▶ **THE DATA**
********************
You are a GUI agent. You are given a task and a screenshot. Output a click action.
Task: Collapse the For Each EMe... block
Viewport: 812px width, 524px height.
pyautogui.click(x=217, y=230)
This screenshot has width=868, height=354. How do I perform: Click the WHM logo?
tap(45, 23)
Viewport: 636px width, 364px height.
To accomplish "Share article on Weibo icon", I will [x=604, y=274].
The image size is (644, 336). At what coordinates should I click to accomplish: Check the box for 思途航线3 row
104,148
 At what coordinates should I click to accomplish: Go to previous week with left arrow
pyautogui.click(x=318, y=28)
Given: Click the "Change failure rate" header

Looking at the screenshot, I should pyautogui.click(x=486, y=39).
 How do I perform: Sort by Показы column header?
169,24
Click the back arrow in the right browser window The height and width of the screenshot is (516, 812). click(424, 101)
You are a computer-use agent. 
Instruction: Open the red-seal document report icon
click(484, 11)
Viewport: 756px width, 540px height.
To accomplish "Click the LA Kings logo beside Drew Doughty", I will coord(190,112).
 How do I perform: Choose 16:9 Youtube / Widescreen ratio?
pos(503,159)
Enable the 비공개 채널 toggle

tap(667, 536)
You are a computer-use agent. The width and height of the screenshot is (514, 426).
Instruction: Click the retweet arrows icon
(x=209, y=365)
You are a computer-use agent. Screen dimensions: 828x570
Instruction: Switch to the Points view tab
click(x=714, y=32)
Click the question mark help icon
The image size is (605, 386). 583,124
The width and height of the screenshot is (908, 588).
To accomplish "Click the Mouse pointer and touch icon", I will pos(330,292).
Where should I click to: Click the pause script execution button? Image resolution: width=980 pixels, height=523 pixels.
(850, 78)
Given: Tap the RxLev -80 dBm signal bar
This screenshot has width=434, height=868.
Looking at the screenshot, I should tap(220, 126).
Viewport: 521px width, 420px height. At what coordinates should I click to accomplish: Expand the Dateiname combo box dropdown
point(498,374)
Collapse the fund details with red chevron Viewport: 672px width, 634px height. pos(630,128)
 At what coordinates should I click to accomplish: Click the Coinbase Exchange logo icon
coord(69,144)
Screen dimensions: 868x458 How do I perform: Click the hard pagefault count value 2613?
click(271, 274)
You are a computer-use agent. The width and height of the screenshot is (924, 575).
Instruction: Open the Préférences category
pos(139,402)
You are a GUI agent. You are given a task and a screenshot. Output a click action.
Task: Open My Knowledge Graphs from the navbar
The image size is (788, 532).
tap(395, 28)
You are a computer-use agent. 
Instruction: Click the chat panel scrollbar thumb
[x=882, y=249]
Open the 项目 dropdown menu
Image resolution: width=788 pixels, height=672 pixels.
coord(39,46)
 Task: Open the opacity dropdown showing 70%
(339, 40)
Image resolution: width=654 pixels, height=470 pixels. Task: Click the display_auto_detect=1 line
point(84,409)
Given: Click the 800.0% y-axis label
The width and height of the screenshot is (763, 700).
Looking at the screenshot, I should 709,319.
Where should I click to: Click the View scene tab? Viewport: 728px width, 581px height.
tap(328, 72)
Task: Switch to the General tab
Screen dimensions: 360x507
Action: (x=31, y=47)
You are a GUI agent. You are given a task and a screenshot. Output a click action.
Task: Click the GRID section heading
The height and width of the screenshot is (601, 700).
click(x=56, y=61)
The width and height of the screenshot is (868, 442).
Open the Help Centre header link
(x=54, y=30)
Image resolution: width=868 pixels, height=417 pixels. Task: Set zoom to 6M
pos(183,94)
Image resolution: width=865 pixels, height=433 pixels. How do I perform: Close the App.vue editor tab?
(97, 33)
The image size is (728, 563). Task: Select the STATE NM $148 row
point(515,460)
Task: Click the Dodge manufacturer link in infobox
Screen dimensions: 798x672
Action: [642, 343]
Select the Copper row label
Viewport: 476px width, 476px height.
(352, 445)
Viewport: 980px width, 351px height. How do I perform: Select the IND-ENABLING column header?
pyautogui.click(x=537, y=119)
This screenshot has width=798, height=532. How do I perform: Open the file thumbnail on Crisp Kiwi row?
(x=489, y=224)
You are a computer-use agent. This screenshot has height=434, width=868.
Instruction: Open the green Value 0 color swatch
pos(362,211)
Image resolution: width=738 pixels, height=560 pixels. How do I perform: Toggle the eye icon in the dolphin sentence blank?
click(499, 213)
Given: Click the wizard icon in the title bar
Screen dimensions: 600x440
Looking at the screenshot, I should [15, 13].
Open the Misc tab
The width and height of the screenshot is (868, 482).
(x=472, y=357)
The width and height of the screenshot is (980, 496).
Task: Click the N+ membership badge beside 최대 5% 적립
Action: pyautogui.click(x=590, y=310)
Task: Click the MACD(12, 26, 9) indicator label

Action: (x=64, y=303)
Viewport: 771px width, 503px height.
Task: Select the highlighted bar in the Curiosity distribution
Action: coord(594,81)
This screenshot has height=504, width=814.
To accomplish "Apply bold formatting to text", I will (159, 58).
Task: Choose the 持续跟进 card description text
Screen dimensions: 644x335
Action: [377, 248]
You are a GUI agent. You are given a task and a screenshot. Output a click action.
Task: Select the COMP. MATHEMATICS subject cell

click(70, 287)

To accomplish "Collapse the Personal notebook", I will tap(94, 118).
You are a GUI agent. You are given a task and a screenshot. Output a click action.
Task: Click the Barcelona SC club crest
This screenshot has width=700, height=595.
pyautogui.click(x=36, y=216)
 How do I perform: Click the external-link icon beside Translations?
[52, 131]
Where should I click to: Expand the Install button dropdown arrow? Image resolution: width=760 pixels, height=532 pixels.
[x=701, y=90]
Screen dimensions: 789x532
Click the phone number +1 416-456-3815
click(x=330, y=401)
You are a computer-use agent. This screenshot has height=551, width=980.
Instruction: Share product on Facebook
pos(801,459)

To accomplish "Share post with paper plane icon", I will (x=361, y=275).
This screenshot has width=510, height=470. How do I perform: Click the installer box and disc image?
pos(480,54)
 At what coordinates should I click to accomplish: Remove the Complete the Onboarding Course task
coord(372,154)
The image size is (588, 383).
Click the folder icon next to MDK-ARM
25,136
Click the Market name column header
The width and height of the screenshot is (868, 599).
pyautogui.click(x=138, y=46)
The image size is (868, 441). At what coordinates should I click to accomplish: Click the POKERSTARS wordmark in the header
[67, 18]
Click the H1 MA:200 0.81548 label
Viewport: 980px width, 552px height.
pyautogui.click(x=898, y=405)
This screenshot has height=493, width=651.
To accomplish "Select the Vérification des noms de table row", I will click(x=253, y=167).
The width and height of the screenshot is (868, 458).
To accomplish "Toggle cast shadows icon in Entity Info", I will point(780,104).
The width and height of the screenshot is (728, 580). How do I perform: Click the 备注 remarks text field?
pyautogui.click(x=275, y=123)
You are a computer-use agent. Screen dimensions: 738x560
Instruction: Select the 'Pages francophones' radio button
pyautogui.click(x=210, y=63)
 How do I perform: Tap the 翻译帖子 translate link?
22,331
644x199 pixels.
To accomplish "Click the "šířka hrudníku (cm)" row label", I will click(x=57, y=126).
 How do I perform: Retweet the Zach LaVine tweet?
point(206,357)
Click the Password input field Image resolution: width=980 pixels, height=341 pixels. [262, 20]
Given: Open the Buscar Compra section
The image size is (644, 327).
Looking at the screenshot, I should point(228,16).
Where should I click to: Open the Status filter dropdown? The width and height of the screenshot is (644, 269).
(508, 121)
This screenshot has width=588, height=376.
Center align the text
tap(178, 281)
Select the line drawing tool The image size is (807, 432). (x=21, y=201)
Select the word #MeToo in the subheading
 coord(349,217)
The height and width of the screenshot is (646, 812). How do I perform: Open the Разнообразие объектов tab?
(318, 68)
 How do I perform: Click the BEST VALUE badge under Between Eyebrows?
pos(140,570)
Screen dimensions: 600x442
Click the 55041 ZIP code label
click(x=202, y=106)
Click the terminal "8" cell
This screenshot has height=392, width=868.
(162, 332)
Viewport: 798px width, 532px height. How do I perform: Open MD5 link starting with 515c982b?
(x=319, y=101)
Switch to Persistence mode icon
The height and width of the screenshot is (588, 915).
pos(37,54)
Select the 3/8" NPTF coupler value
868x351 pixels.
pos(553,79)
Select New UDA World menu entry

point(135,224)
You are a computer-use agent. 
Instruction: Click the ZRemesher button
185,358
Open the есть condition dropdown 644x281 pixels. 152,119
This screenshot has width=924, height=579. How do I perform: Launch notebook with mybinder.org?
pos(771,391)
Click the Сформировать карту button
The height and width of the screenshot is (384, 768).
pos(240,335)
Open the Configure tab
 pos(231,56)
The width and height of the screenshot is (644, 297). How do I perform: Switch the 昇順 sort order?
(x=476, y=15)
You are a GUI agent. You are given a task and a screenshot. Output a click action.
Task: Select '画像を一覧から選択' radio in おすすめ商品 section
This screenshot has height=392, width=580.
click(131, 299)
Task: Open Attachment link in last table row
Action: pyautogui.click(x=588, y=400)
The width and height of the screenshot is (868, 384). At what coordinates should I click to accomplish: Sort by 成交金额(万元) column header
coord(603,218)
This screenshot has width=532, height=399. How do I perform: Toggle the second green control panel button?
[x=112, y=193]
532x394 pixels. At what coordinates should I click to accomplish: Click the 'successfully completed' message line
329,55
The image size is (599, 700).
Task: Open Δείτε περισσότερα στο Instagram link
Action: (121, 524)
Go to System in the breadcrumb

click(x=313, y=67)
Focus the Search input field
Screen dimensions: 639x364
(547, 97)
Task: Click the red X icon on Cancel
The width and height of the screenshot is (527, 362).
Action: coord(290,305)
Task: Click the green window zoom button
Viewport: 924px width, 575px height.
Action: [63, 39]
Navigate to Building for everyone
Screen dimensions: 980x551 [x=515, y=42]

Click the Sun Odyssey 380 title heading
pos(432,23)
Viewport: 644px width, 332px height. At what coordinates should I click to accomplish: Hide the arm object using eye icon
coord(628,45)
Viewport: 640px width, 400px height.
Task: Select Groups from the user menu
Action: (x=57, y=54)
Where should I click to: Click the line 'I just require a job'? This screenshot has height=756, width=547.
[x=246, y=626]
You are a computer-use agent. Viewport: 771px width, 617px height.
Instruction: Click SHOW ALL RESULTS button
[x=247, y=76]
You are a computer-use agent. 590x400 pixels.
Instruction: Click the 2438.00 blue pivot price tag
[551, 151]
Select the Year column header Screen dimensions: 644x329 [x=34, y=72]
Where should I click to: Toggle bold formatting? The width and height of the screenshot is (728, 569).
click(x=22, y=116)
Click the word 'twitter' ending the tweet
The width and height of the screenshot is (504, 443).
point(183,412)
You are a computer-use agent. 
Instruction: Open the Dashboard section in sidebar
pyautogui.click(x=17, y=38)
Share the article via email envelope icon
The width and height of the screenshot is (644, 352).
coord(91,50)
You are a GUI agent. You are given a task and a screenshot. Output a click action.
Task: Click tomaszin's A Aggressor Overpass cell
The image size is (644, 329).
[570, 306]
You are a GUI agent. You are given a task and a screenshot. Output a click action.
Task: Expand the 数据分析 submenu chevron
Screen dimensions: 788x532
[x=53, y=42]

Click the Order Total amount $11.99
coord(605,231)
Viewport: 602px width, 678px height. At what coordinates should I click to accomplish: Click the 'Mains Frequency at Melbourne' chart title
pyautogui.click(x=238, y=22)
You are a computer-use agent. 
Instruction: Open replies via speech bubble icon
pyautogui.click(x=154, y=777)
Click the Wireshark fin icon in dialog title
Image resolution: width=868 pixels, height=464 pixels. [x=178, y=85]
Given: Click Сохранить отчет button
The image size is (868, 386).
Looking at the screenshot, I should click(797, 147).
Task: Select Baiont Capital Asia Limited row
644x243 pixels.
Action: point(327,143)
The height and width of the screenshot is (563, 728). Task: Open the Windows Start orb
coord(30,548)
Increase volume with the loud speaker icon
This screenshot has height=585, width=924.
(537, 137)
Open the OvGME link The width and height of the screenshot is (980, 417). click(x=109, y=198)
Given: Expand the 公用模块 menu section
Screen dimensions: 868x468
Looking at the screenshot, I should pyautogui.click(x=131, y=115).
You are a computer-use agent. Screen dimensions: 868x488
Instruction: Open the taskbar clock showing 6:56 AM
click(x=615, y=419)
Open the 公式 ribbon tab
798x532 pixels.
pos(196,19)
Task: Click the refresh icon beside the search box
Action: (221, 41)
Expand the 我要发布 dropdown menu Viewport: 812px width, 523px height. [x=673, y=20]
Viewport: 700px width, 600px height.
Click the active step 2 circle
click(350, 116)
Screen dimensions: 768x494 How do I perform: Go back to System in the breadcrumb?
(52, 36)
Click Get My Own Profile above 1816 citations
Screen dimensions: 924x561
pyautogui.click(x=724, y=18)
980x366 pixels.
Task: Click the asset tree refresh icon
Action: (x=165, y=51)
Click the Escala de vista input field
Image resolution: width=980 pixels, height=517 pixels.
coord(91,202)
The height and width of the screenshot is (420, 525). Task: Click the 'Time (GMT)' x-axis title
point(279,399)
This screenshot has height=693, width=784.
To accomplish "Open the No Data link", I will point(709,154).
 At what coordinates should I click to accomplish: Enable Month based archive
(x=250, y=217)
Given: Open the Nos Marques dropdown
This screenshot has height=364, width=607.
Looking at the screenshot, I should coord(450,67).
********************
▶ **PROMPT**
Copy all lines of the records in which the string "chevron" can be found.

▶ **SOLUTION TO THE EXERCISE**
Collapse the fund details with red chevron Viewport: 672px width, 634px height. pos(630,128)
Task: Expand the 数据分析 submenu chevron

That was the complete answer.